IARC works under the "precautionary principle," which, in essence, pays little or no attention to the level of real risk in the real world, which is intimately tied up with just how much of [whatever chemical under investigation] are we exposed to?
Officials simply base their assessments on "hazard," which is a surrogate measure of innate toxicity but does not bother with how much we ingest or absorb. In the real world, actual risk or threat is a function of hazard multiplied by dose/exposure.
"The IARC is charged with identifying substances that can cause cancer, but not the levels of exposure that are risky," reporter Tamar Haspel wrote. "The question about all of these is whether we re exposed to a high enough level to put us at risk.
"Unfortunately, dosage is an issue we humans tend to ignore," she continues. "But that thing we tend not to pay attention to dosage turns out to be the thing that can go a long way toward reconciling the disparate assessments of the danger of glyphosate."
Ms. Haspel also goes on to discuss some real issues with glyphosate which have been mostly swept aside by the IARC report: herbicide tolerance and "super-weeds" are problems that have to be dealt with by chemical companies and farmers.

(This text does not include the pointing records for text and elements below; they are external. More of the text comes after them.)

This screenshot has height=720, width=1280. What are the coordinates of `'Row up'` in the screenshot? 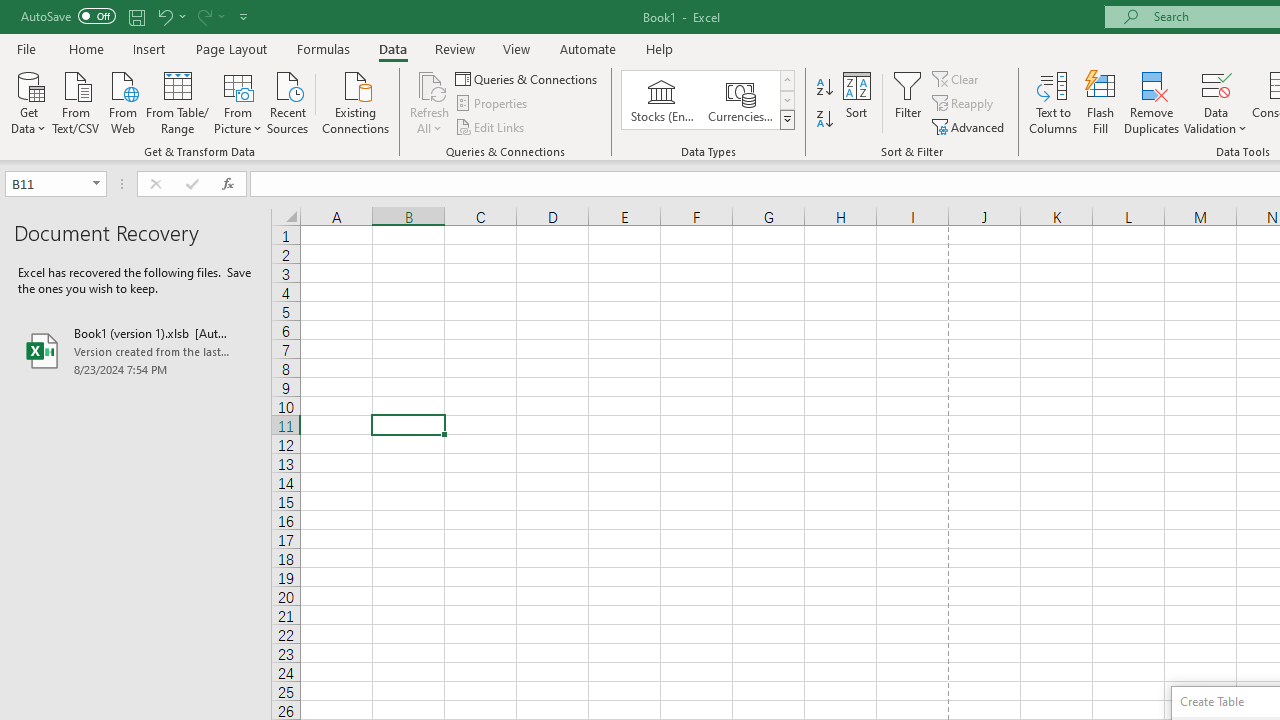 It's located at (786, 79).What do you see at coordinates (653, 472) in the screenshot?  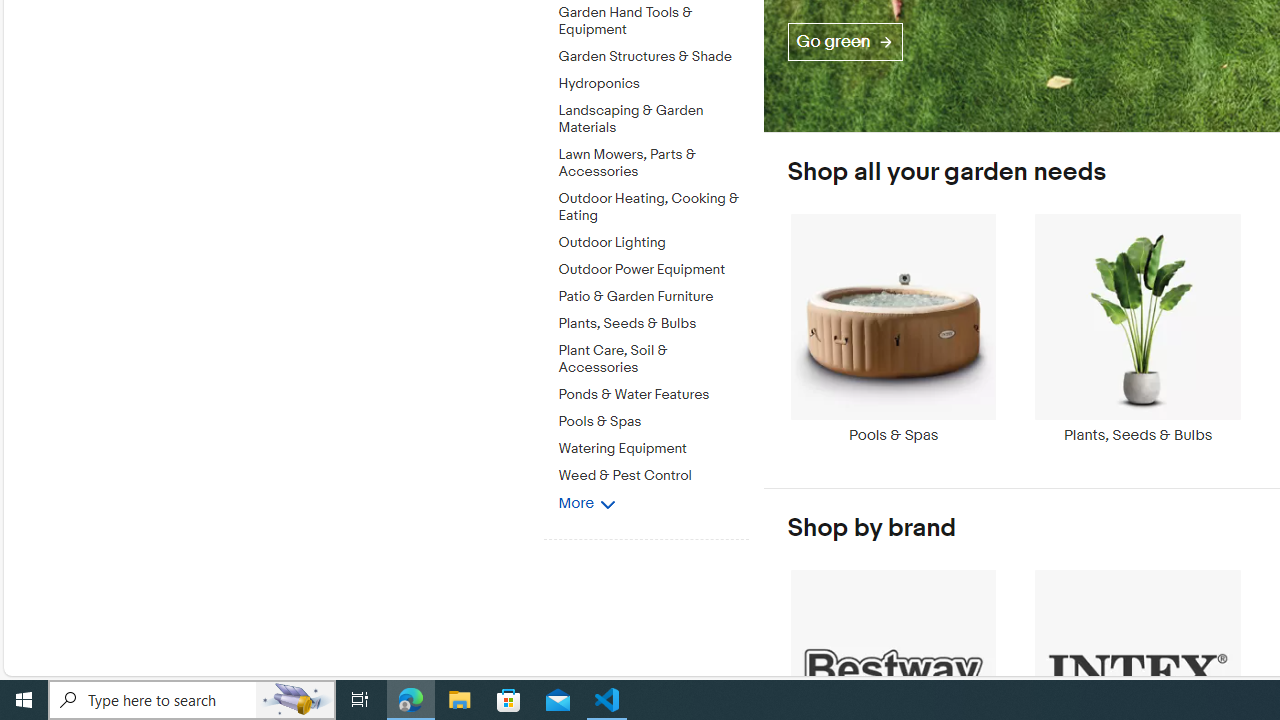 I see `'Weed & Pest Control'` at bounding box center [653, 472]. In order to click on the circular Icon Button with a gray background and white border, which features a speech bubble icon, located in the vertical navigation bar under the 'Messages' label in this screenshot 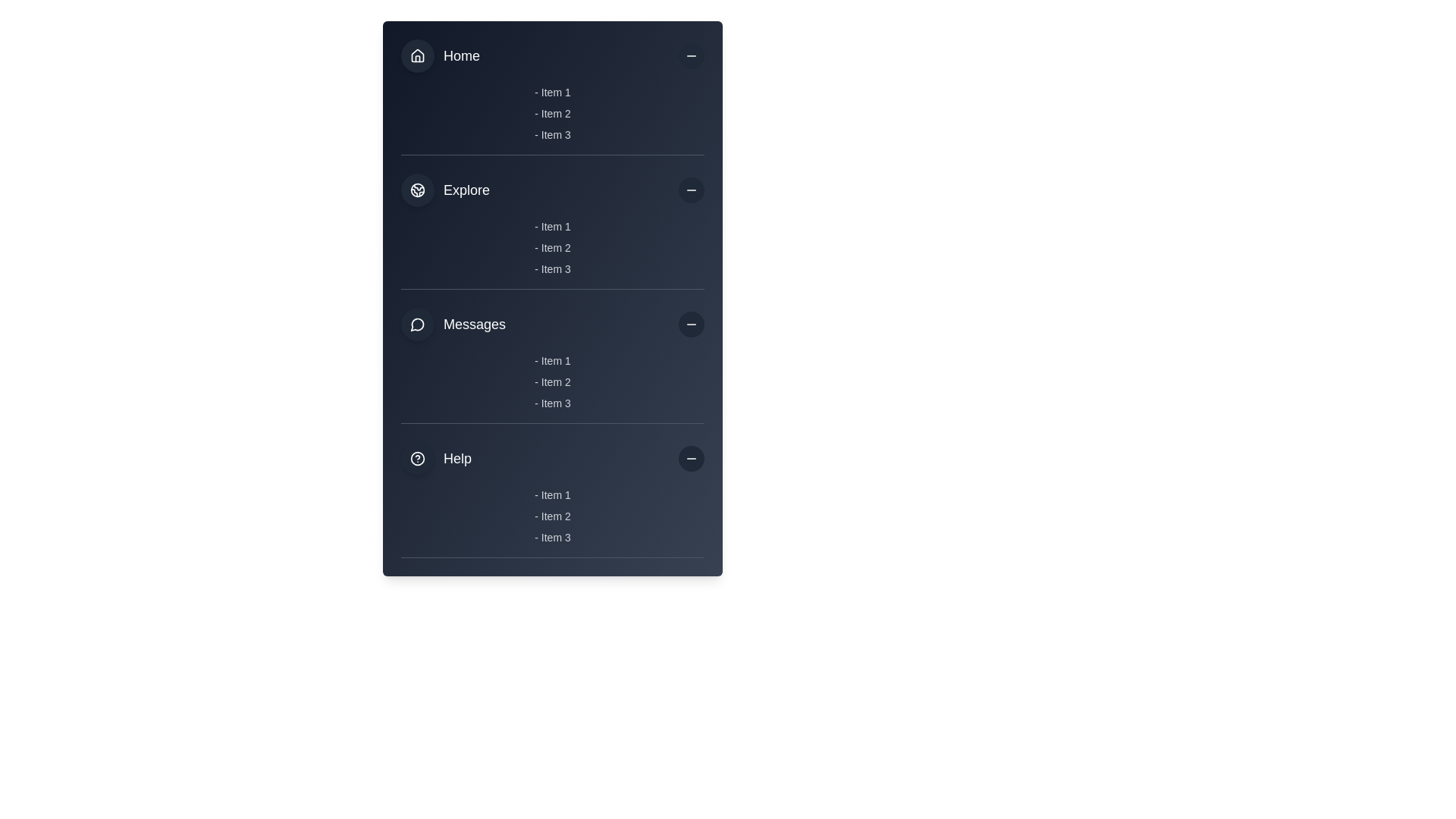, I will do `click(418, 324)`.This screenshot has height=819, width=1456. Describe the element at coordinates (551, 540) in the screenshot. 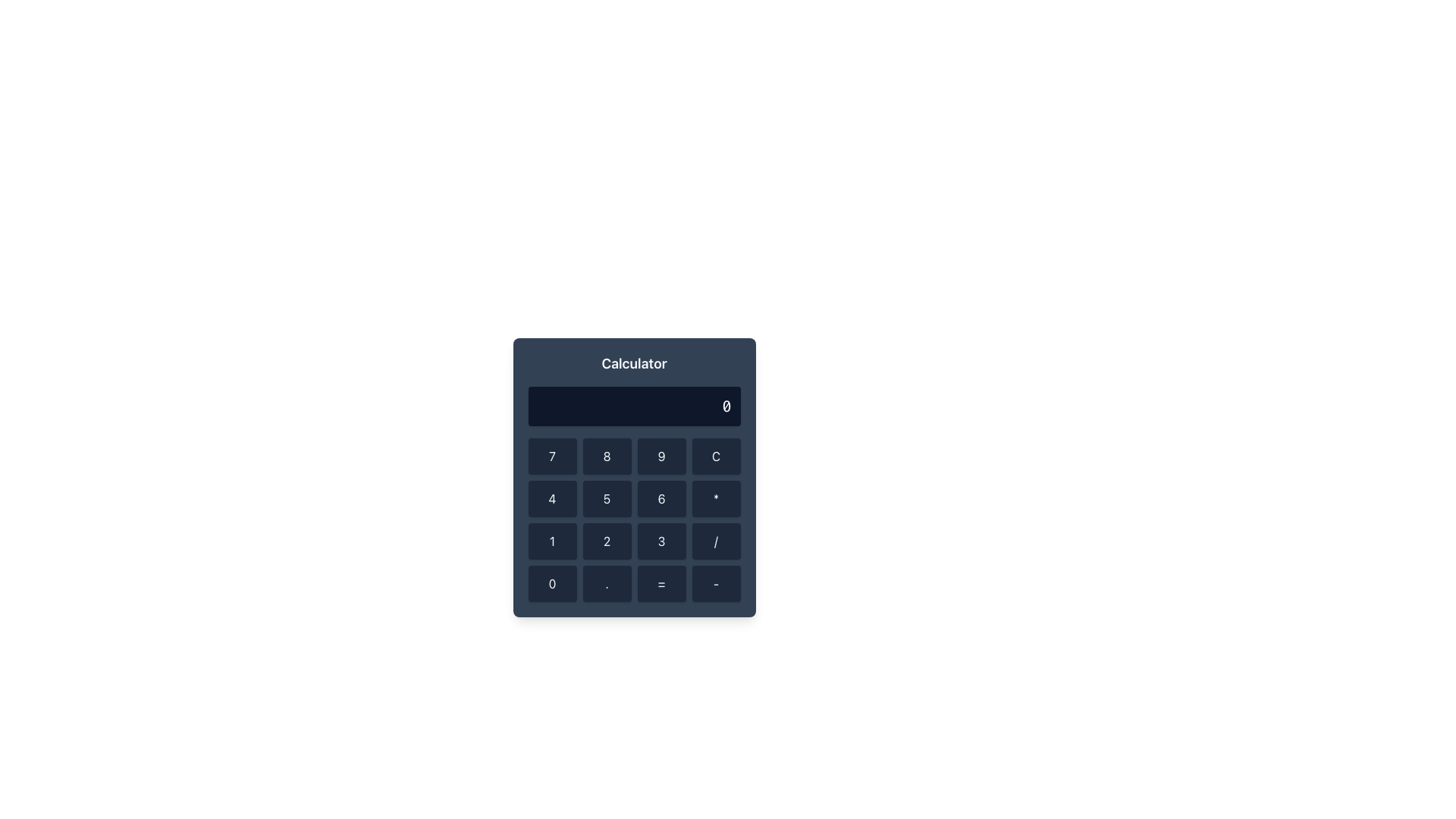

I see `the button representing the digit '1' on the calculator to input '1' into the current calculation sequence` at that location.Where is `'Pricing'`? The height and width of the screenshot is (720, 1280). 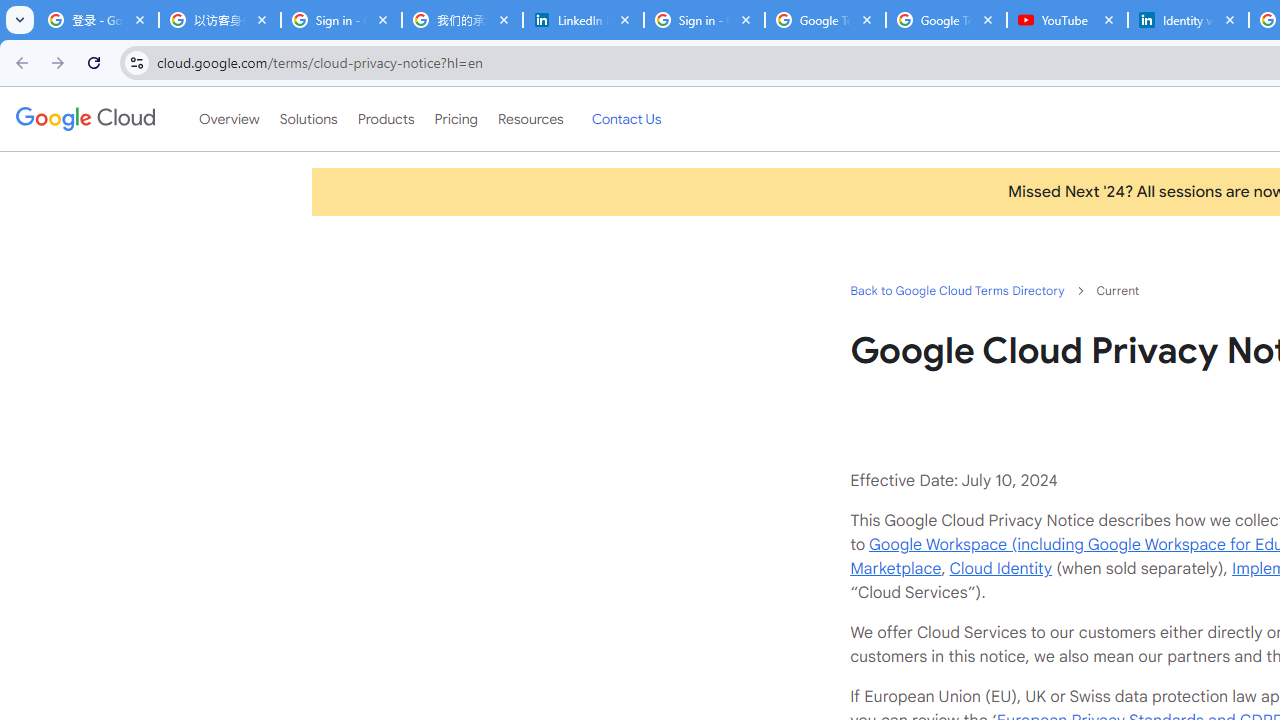 'Pricing' is located at coordinates (454, 119).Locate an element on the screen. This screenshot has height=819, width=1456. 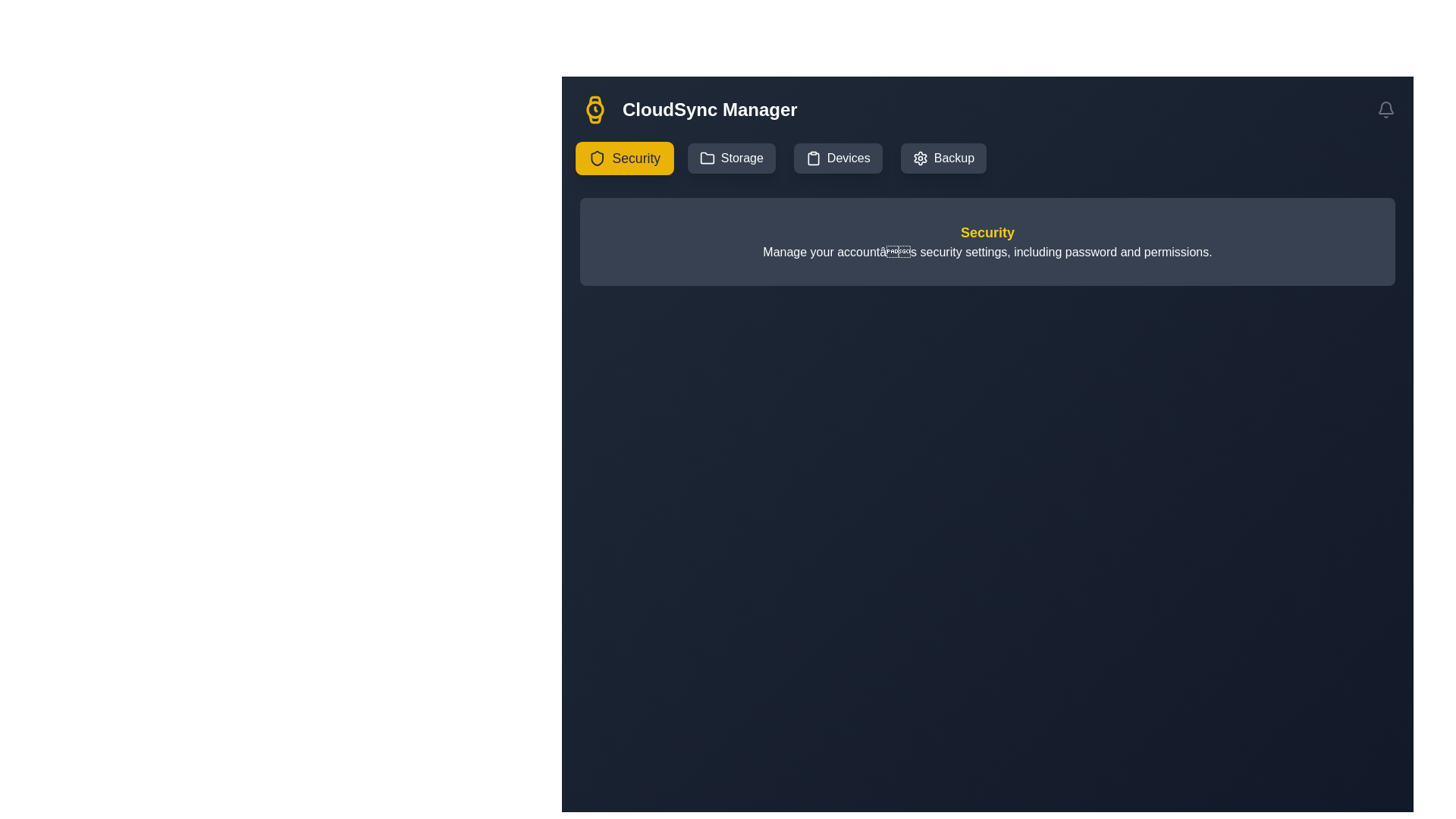
the folder icon in the 'Storage' navigation section, which is the second icon following the 'Security' button is located at coordinates (706, 158).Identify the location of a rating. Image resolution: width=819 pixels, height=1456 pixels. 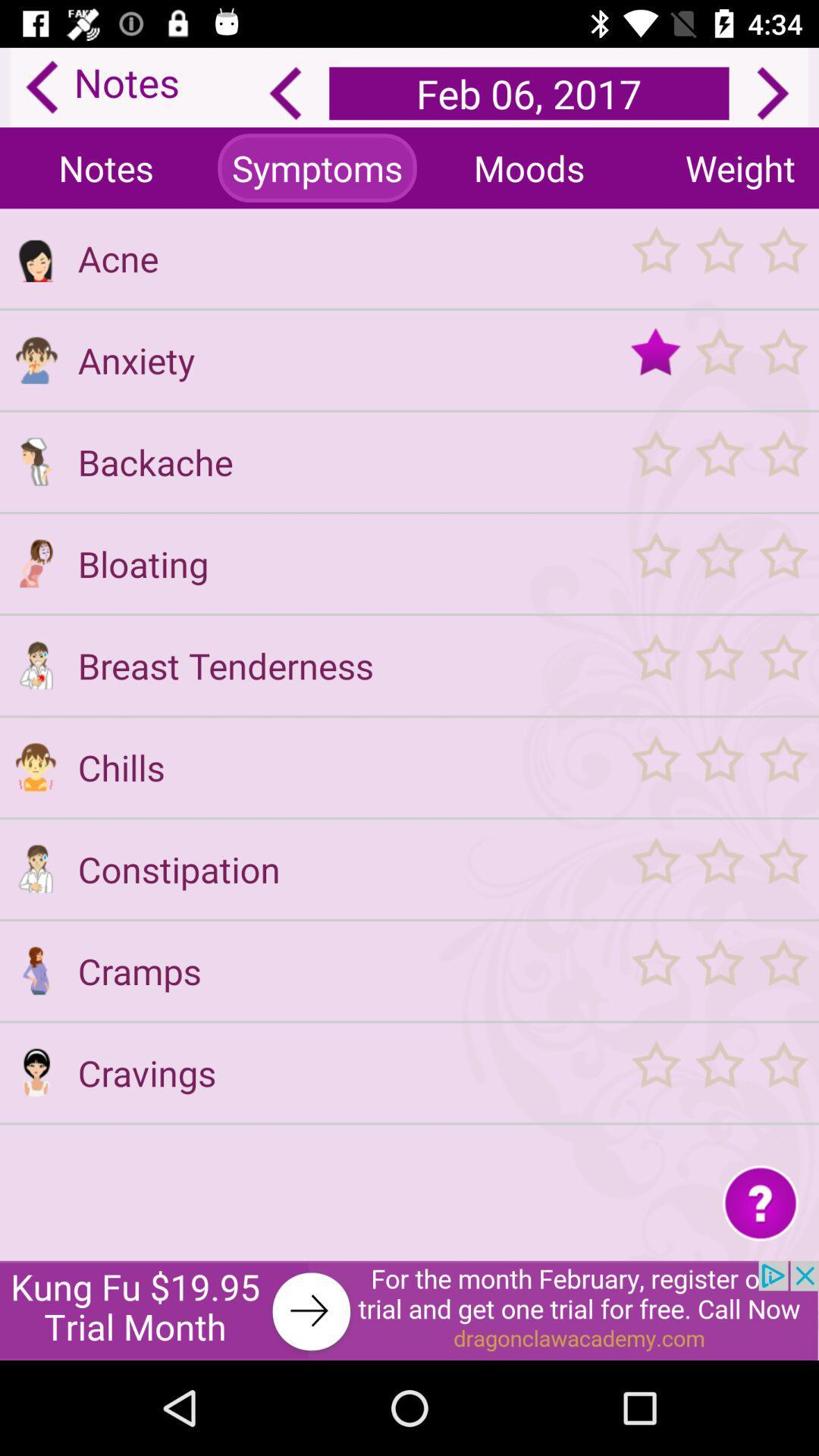
(718, 767).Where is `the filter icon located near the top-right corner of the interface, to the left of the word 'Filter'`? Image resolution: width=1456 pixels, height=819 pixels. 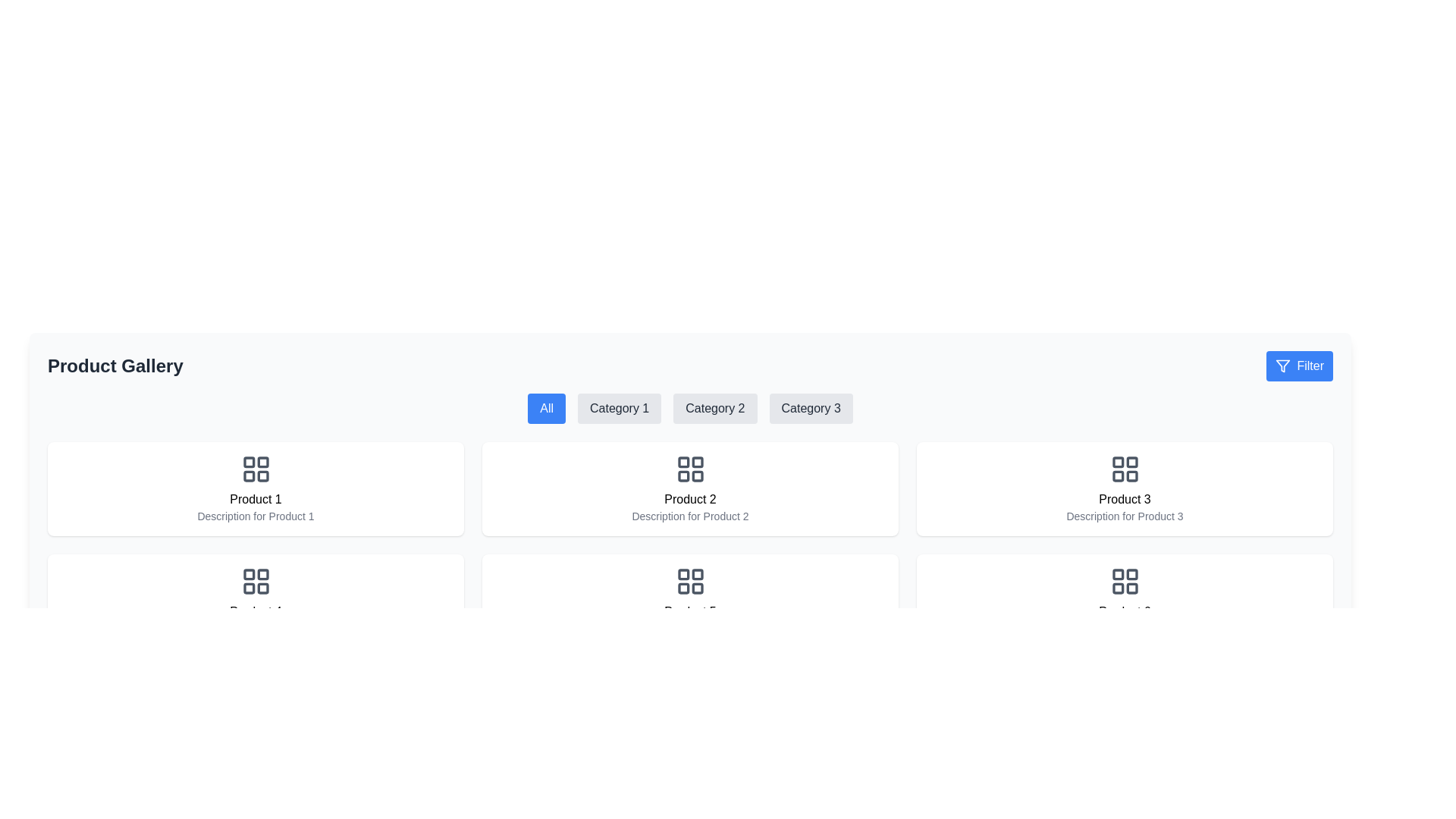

But one comment, returning to the outlier IARC report gives one pause, credited to a Robert Wager: "the IARC report cited six times Seralini et al. It is well documented that those Seralini papers were rejected by global toxicology and food safety experts."
The widely-ridiculed and retracted Sertalini "study," any panel claiming scientific authority while citing that study should be castigated for irresponsibility. I believe the forthcoming EPA re-study of glyphosate will confirm their prior evaluation: it's safe when used as directed.